Intraspinal delivery

  • epidural or intrathecal opioid therapy involves inserting a catheter into the subarachnoid space (intrathecal delivery) ot the epidural space (epidural delivery).
  • Analgesics are injected either by intermittent bolus doses or continuous infusion.
  • Percutaneously placed temporary catheters are used for short-term therapy (2 to 4 days), and surgically implanted catheters are used for long-term therapy.
  • Although the lumbar region is the most common site of placement, epidural catheters may be placed at any point along the spinal columns.
  • Fluoroscopy is used to ensure correct placement of the catheter.

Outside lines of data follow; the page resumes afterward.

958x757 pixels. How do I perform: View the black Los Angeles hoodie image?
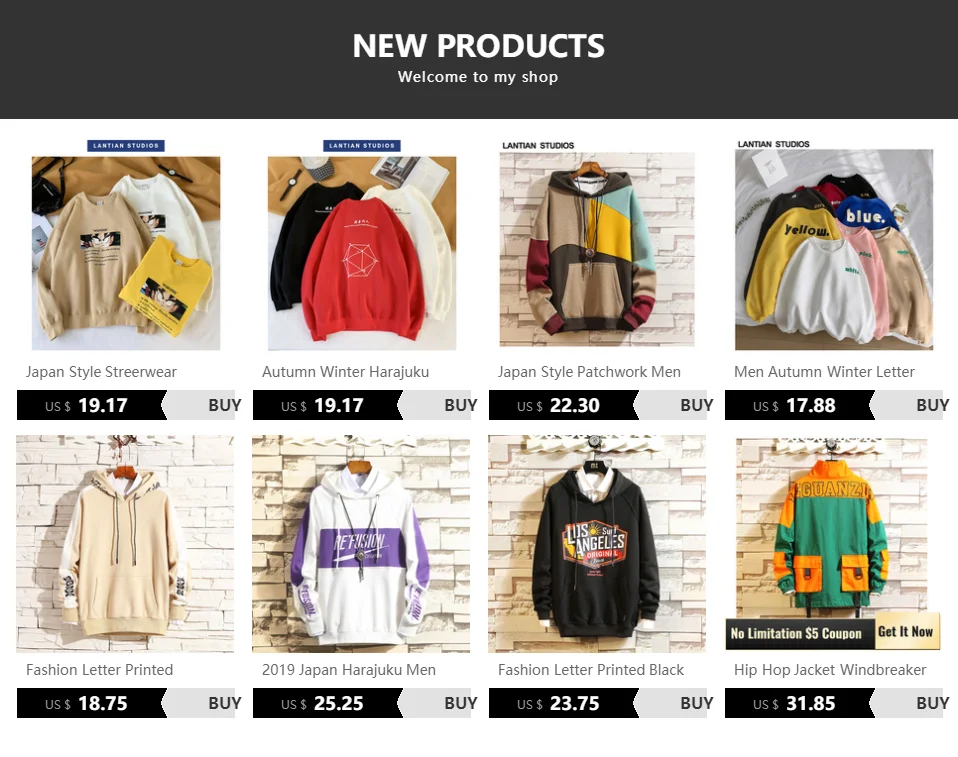click(x=597, y=544)
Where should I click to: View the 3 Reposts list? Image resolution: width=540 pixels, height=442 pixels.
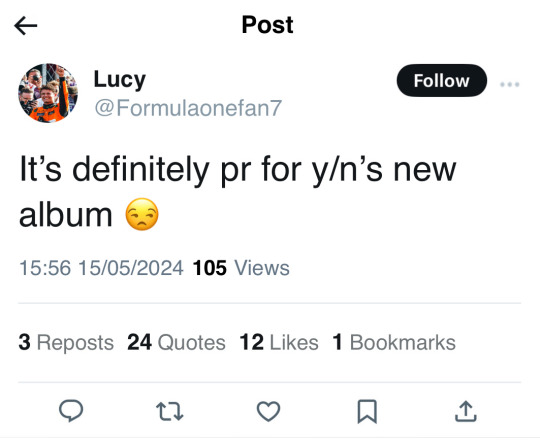tap(66, 342)

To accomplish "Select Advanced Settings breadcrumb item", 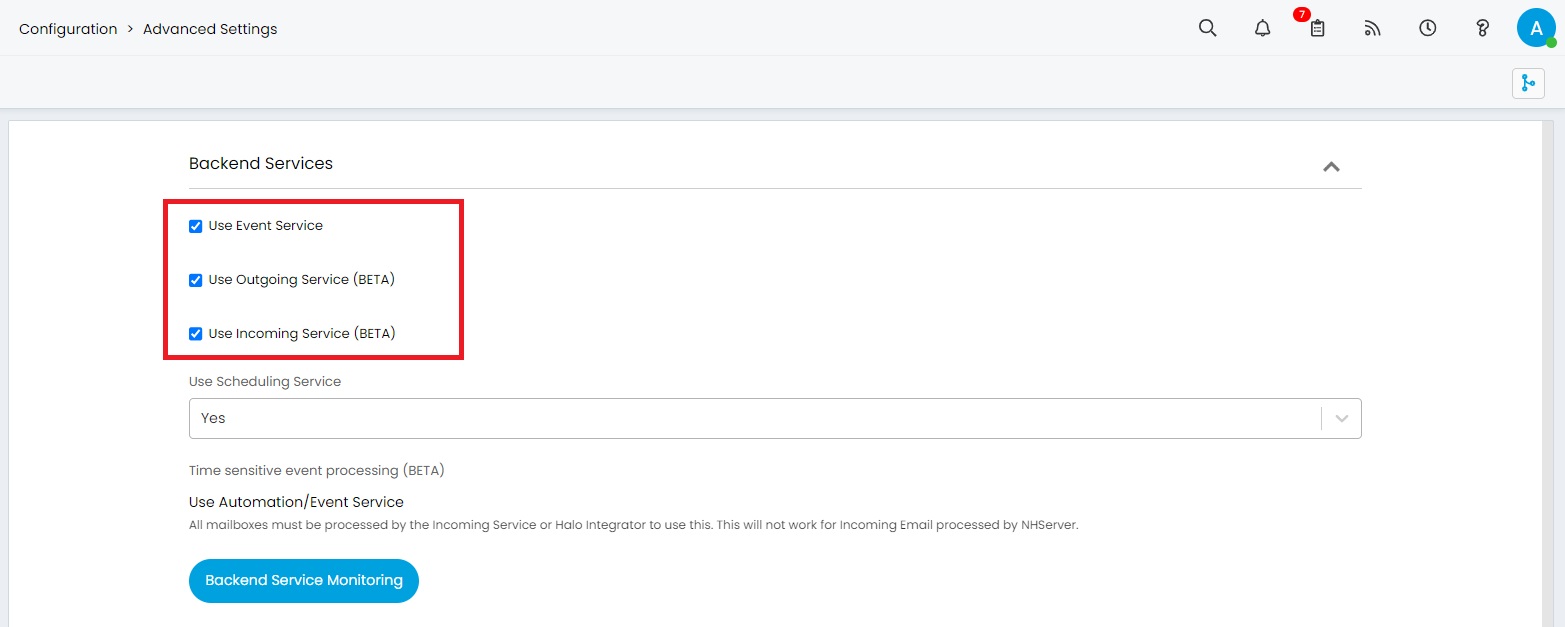I will point(210,29).
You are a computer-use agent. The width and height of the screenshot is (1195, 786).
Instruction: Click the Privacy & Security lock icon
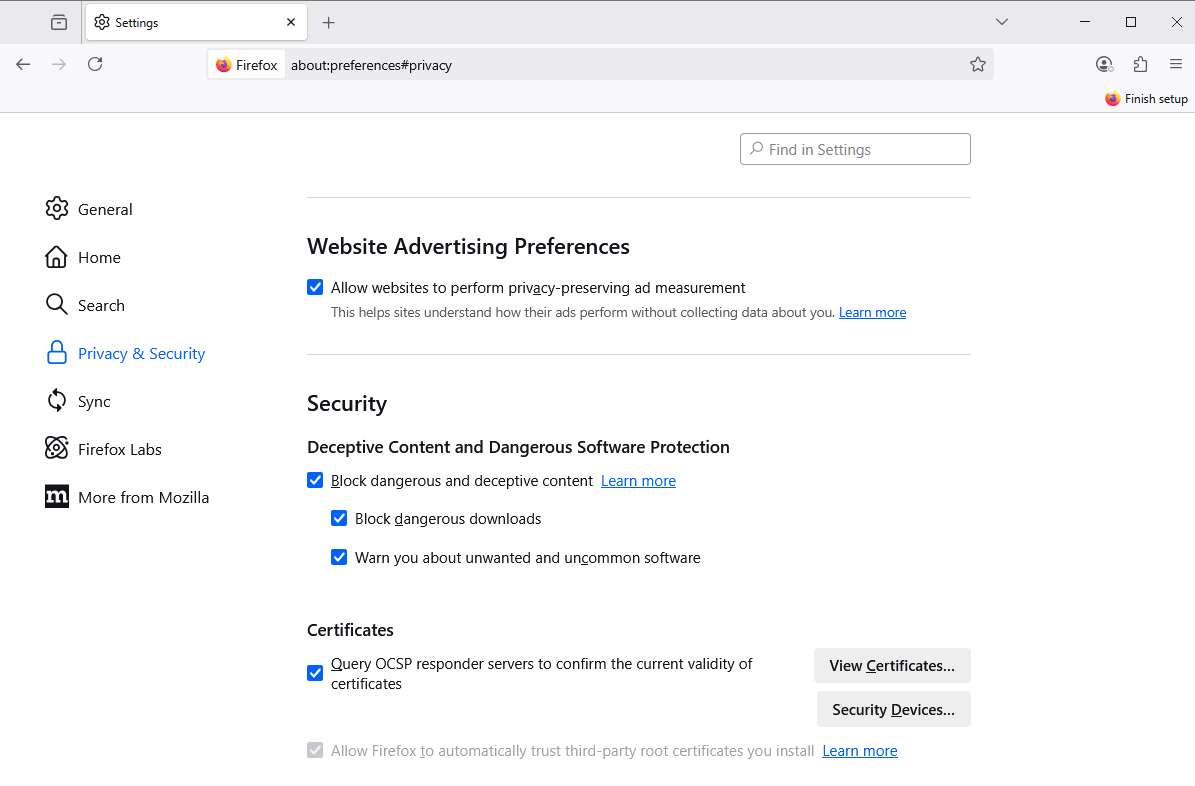click(x=57, y=352)
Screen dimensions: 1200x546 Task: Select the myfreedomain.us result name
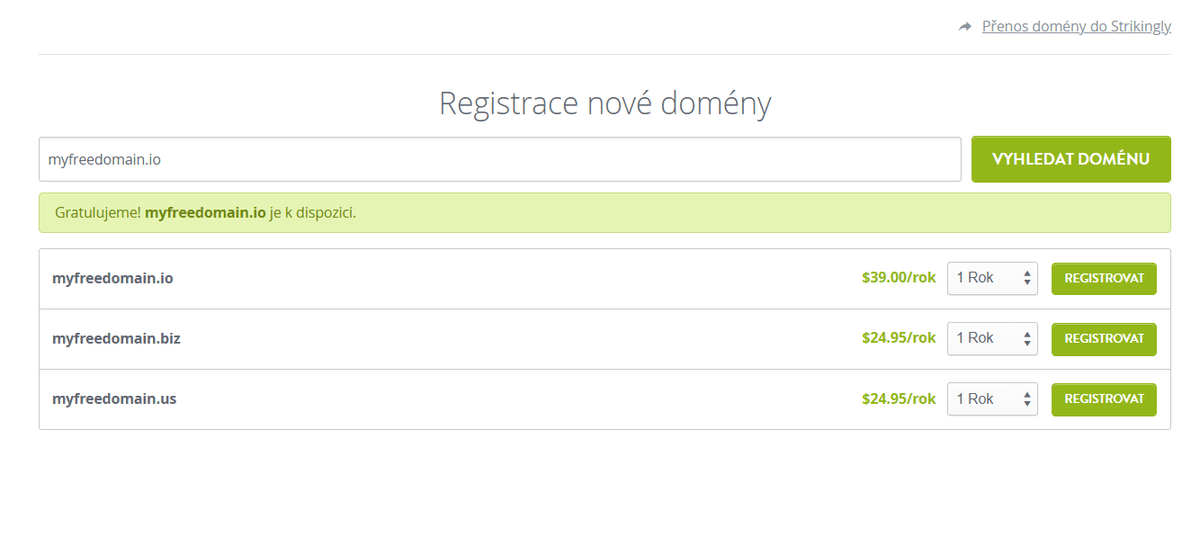[114, 399]
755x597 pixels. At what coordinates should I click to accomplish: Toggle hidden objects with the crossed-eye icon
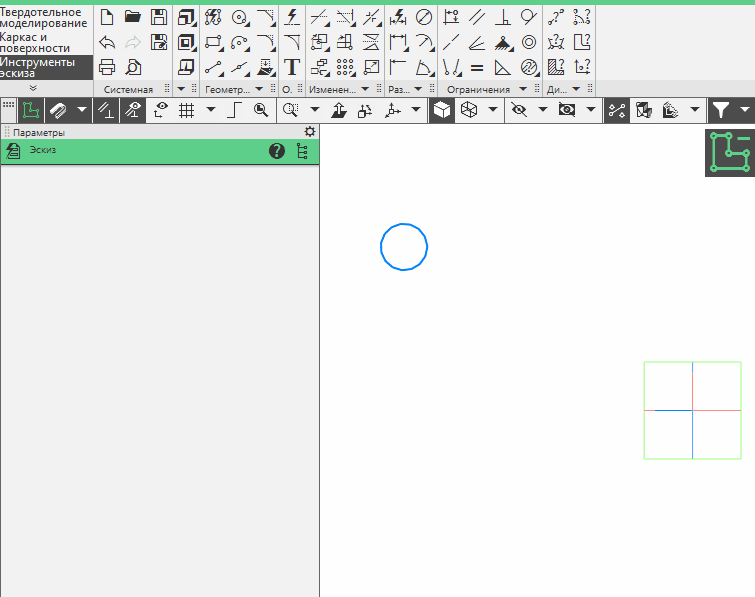pos(519,110)
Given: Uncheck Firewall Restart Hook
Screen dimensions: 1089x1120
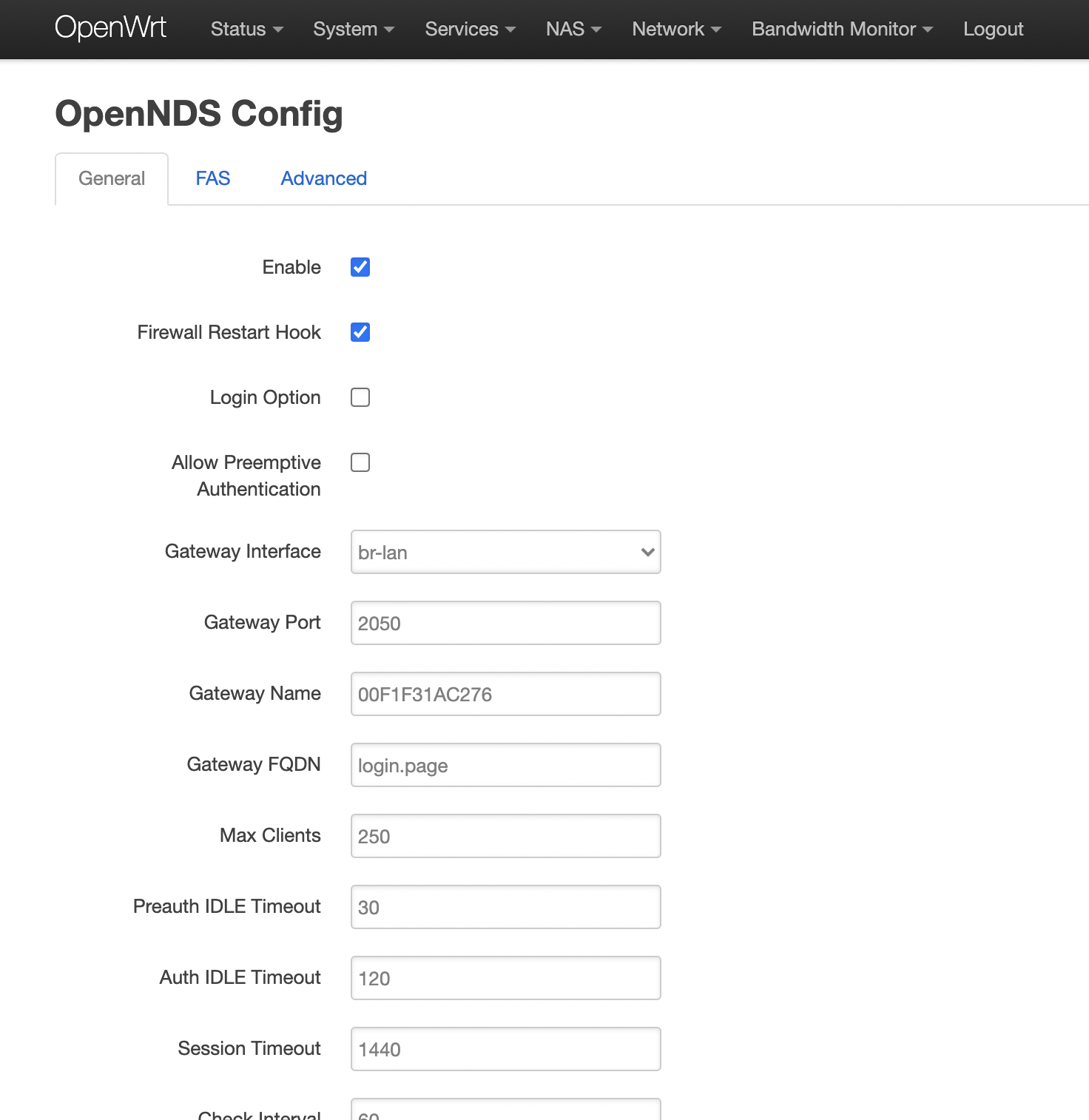Looking at the screenshot, I should [x=360, y=332].
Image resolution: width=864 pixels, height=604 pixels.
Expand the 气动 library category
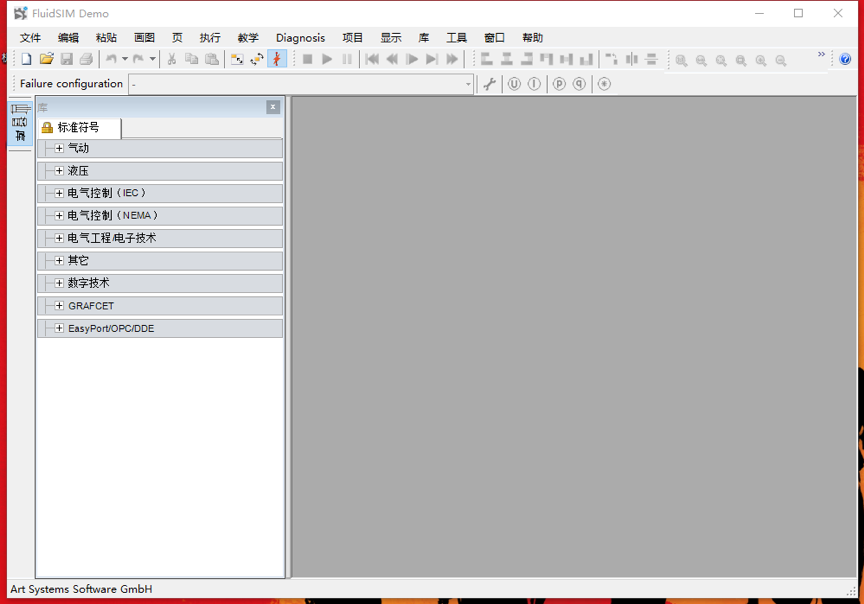point(59,148)
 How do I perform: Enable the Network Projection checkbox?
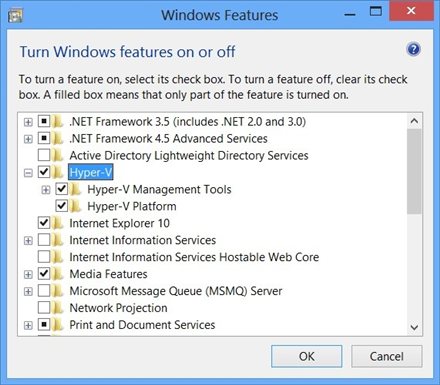[x=44, y=307]
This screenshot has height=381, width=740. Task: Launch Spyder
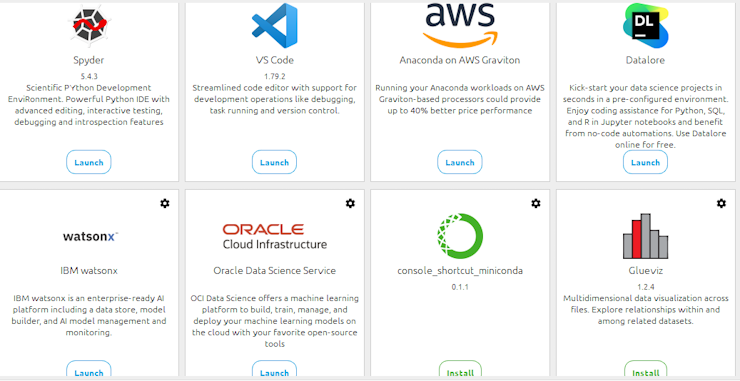click(89, 162)
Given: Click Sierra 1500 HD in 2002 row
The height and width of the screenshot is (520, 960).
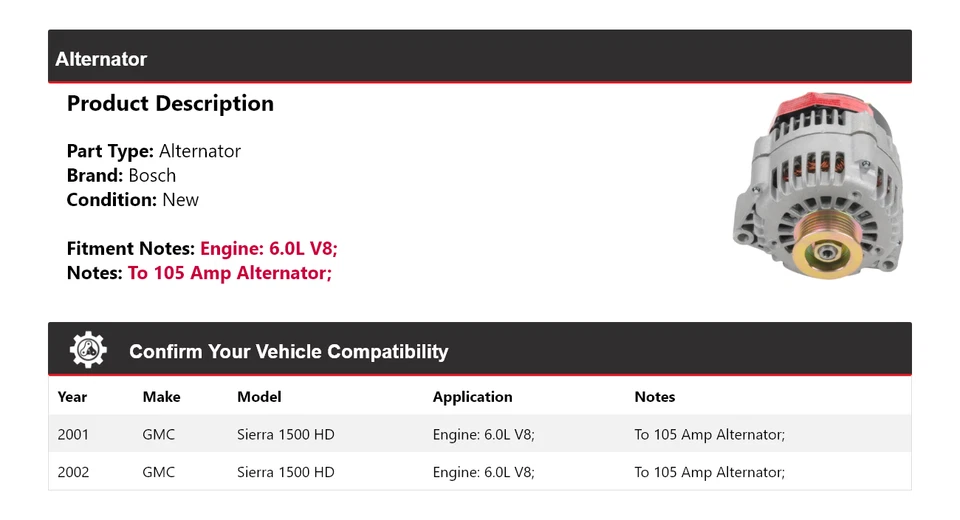Looking at the screenshot, I should coord(286,472).
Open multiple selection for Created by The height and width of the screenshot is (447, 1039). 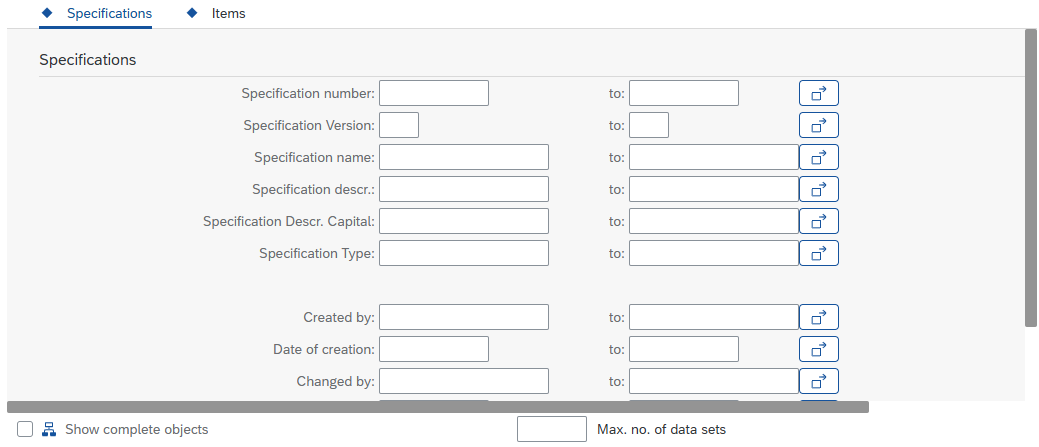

Intraspinal delivery effects

  • Intraspinally administered analgesics are highly potent because they are delivered close to the receptors in the spinal cord dorsal horn.
  • Nausea, itching, and urinary retention are common side effects of intraspinal opioids.
  • A catheter that migrates out of the intrathecal or epidural space will cause a decrease in pain relief with no improvement, even with additional boluses or increases in the infusion rate.
  • If an epidural catheter migrates into the subarachnoid space, an increase in side effects will become quickly apparent.
    • Confusion, somnolence, and an increased anesthesia (if the infusate contains an anesthetic) occur.
  • Correct placement of an intrathecal catheter can be checked by aspirating cerebrospinal fluid (CSF).
  • Migration of a catheter in a blood vessel may cause an increase in side effects because of systemic drug distribution.
  • Acute bacterial infection (meningitis) is manifested by photophobia, neck stiffness, fever, headache, and altered mental status.

Implantable pumps

  • Intraspinal catheters can be surgically implanted for long-term pain relief.
  • The surgical placement of an intrathecal catheter to a subcutaneously place pump and reservoir allows for the delivery of drugs directly into the intrathecal space.
  • Changes are made by reprogramming the pump or changing the mixture or concentration of drug in the reservoir.
  • The pump is refilled every 30 to 90 days depending on flow-rate, mixture, and reservoir size.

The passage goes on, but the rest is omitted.